Хорошо известная и блестящая статья Ранаджита Гухи «Проза борьбы с повстанцами» была опубликована в одном из первых номеров Subaltern Studies и сегодня справедливо считается классикой жанра. Предпринятый Гухой анализ, как мне кажется, никак не может избавиться от некоторого парадокса, вытекающего из попытки историка включить истории субалтерных классов в мейнстрим исторического дискурса. Главной целью статьи Гухи была демонстрация основополагающего принципа субалтерной истории на примере восстания санталов 1855 года. Он хотел сделать сознание мятежников опорным пунктом нарратива о восстании. (Санталы – это племенная группа в Бенгалии и Бихаре, которая восстала против британцев и неместных индийцев в 1855 году.) Гуха такими словами выражает дух ранних Subaltern Studies: «Однако это сознание [сознание мятежных крестьян] нашло слабое отражение в литературе. Историография довольствовалась образом мятежного крестьянина как эмпирической личности и представителя класса, но не как сущности, воля и разум которой определяли называемую восстанием практику. <…> Мятеж рассматривается как внешний по отношению к сознанию крестьян, а Причина вводится как призрачный суррогат, чтобы заместить Разум и логику этого сознания»[264].

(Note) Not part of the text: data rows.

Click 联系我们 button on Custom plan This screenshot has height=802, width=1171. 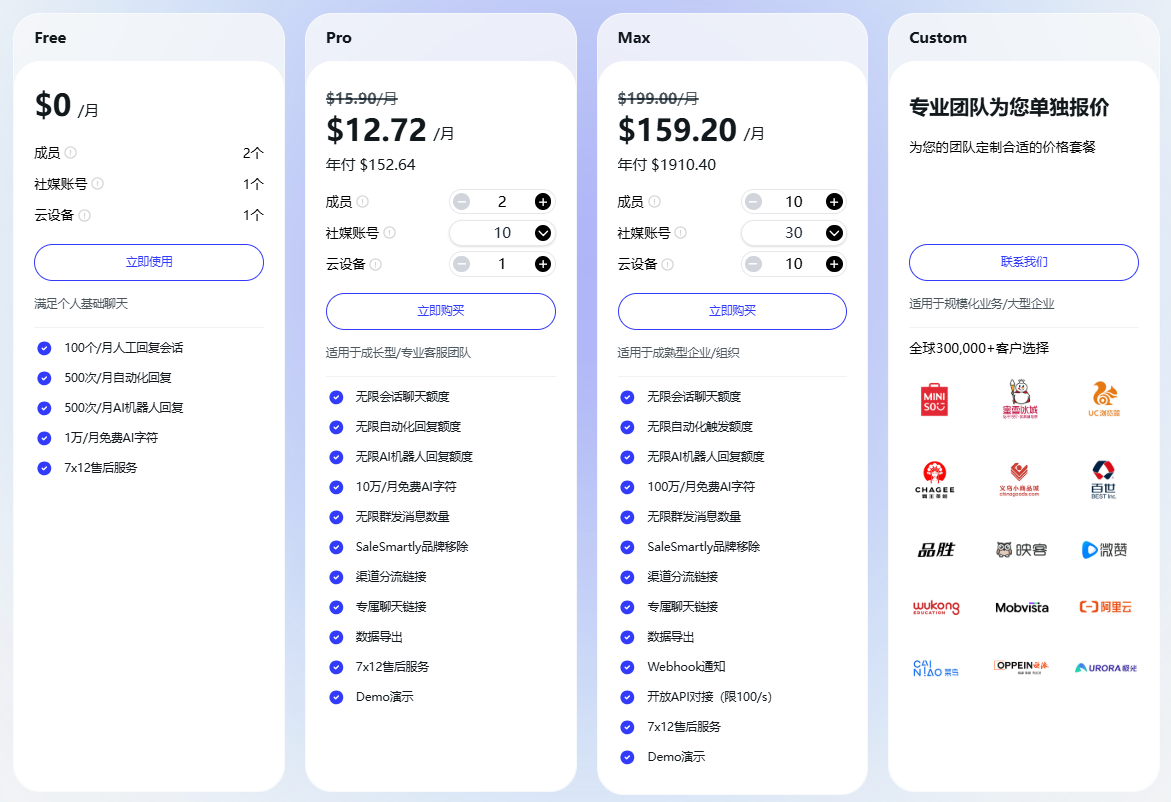tap(1023, 262)
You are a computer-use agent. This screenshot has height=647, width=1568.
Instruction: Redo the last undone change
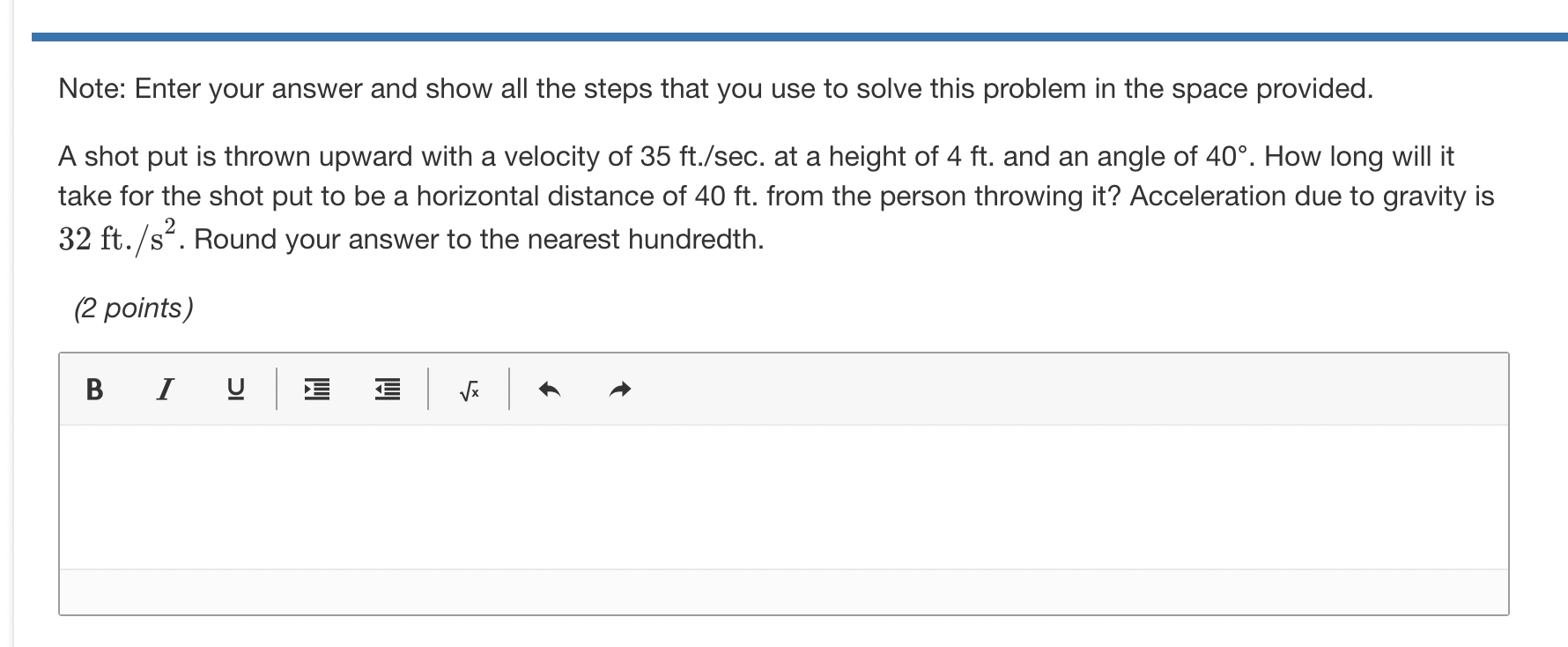pyautogui.click(x=619, y=389)
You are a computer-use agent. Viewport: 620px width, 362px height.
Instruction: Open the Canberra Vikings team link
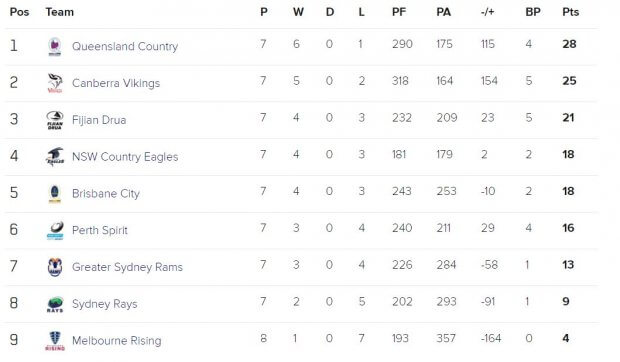point(116,83)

Ключевая фраза этого фрагмента – «логика этого сознания». Она отмечает ту аналитическую дистанцию, которую Гуха как историк вынужден держать относительно объекта своего исследования – этого самого сознания. В процессе изучения истории восстания санталов Гуха ожидаемо столкнулся с привычным для крестьянской жизни явлением – действием сверхъестест венных существ. Лидеры санталов объясняли восстание при помощи сверхъестественных терминов – как действие, совершенное по повелению Тхакура, бога санталов. Гуха привлекает наше внимание к соответствующим свидетельствам и подчеркивает, какое большое значение оно имело для самих мятежников. Лидеры восставших Сидху и Кану говорили, что Тхакур заверил их, что британские пули безвредны для набожных мятежников. Гуха тщательно избегает какого бы то ни было инструментального или элитистского прочтения этих заявлений. Он пишет: «Это не были публичные заявление, которые должны были произвести впечатление на последователей. <…> Это были слова пленников накануне казни. Они были адресованы вражеским дознавателям в военном лагере и вряд ли могли послужить пропагандистским целям. Слова, произнесенные людьми из племени, которое, по всем свидетельствам, еще не научилось лгать, они представляли истину и ничего кроме истины для говорящих»[265].

В этом анализе Гухи чувствуется напряжение, свойственное всему проекту Subaltern Studies. Его выражение «логика сознания», как и идея о том, что истина была всего лишь «истиной для говорящих», – всё это попытки занять критическую дистанцию от того, в чем он пытается разобраться. В буквальном прочтении утверждение мятежных крестьян приписывает самому субалтерну отказ от способности к действию, от субъектности. «Я восстал, – говорит он, – потому что Тхакур явился и сказал мне восстать». По их собственным словам, записанным колониальным писцом, «Кану и Седу Манжи не сражаются. Сам Тхакур будет сражаться». Получается, что, согласно его собственному рассказу, субалтерн не является необходимым субъектом своей истории, но в истории Subaltern Studies или любой другой демократически задуманной истории он (или она) должен быть таковым. Что же тогда получится, если мы одновременно отнесемся к словам субалтернов всерьез – они приписывают агентность в своем мятеже некоему божеству – и захотим придать субалтернам агентность или субъектность в их собственной истории, т. е. субъектность, которую они сами отрицают?